**SET EXERCISE:** Format the data as a JSON list of strings, one string per line. Begin at the line that contains "Task: Tick the" and stop after the line that contains "[x=599, y=117]", skipping blank lines and leaving the pictures out.
════════
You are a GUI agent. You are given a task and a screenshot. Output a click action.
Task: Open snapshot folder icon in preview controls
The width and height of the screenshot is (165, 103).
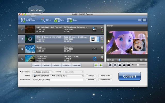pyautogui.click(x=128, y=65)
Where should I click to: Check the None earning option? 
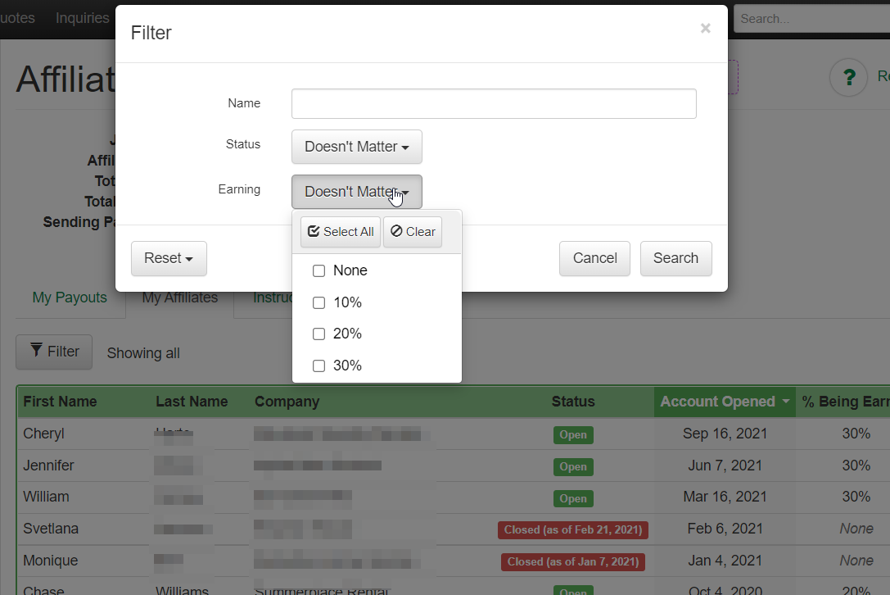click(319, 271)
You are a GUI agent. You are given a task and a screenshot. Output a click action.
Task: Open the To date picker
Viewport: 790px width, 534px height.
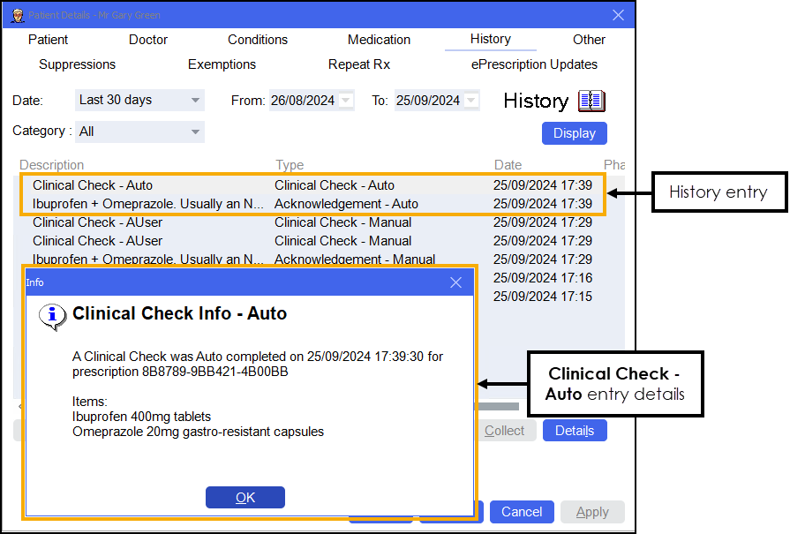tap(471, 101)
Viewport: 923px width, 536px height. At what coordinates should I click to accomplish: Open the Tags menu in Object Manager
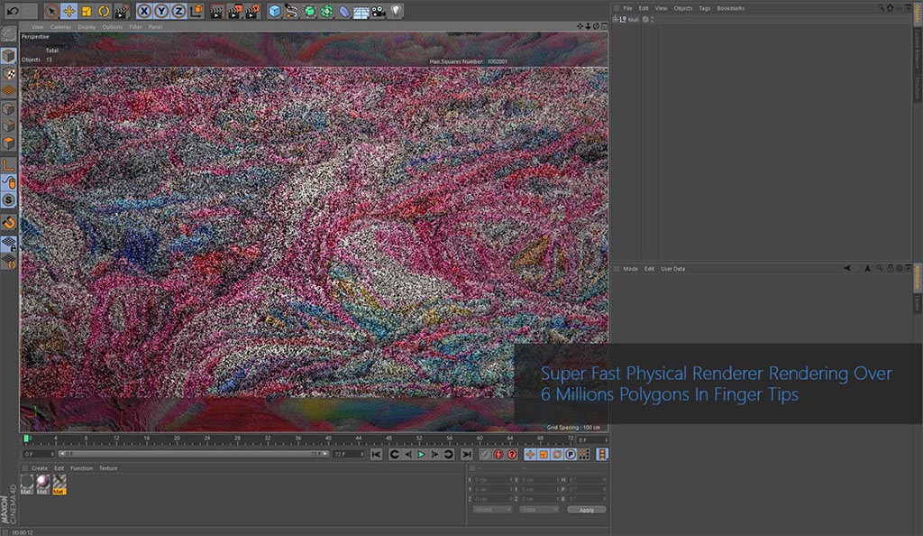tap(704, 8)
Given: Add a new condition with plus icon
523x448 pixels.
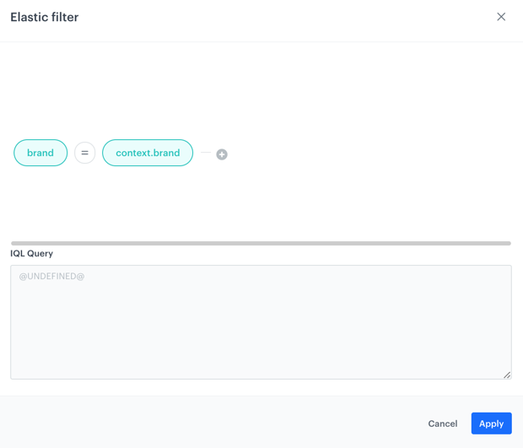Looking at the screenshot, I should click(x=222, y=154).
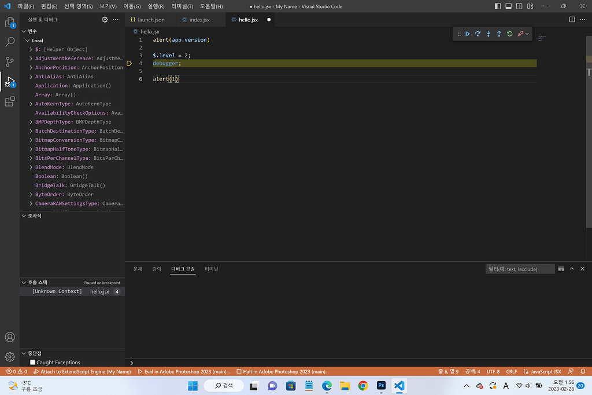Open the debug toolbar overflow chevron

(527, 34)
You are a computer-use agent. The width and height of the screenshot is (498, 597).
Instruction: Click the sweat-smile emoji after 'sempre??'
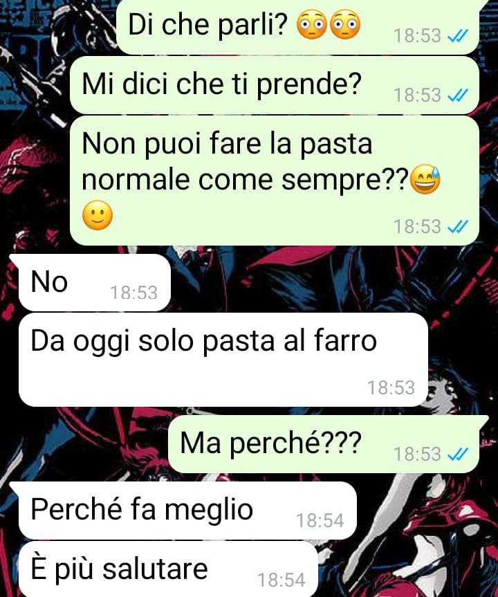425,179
════════
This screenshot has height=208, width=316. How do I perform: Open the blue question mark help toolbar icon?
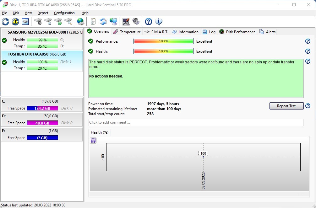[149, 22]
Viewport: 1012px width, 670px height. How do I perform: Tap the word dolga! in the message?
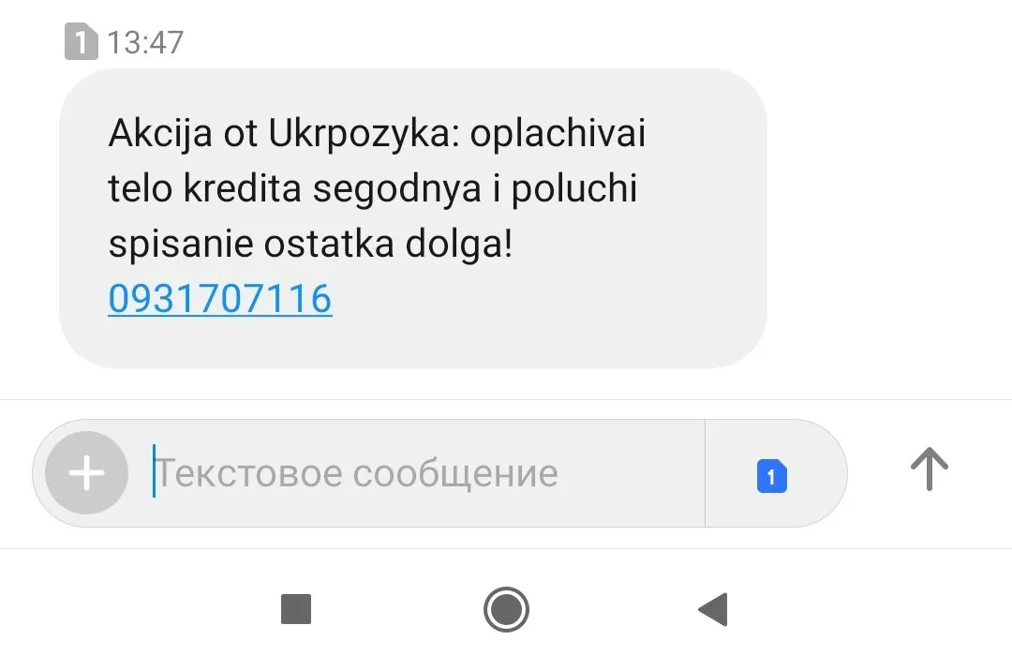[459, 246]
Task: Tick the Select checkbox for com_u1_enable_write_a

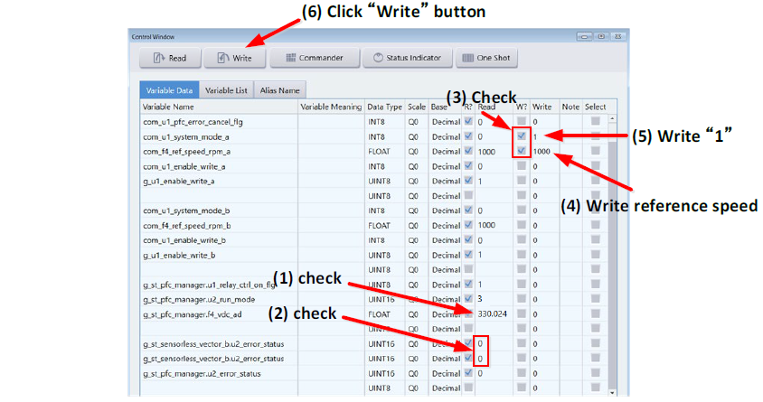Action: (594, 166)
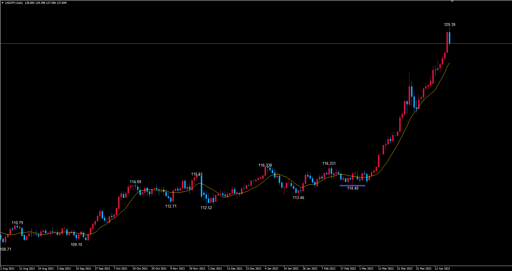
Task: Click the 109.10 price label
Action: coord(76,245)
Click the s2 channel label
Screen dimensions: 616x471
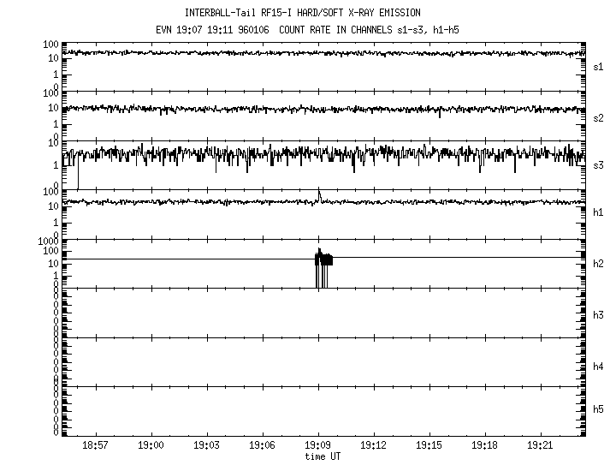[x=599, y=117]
════════
**WORKED SOLUTION:**
[
  "Task: Tick the Select checkbox for com_u1_enable_write_a",
  "Action: (594, 166)",
  "Task: Click the 109.10 price label",
  "Action: coord(76,245)",
  "Click the s2 channel label",
  "Screen dimensions: 616x471",
  "[x=599, y=117]"
]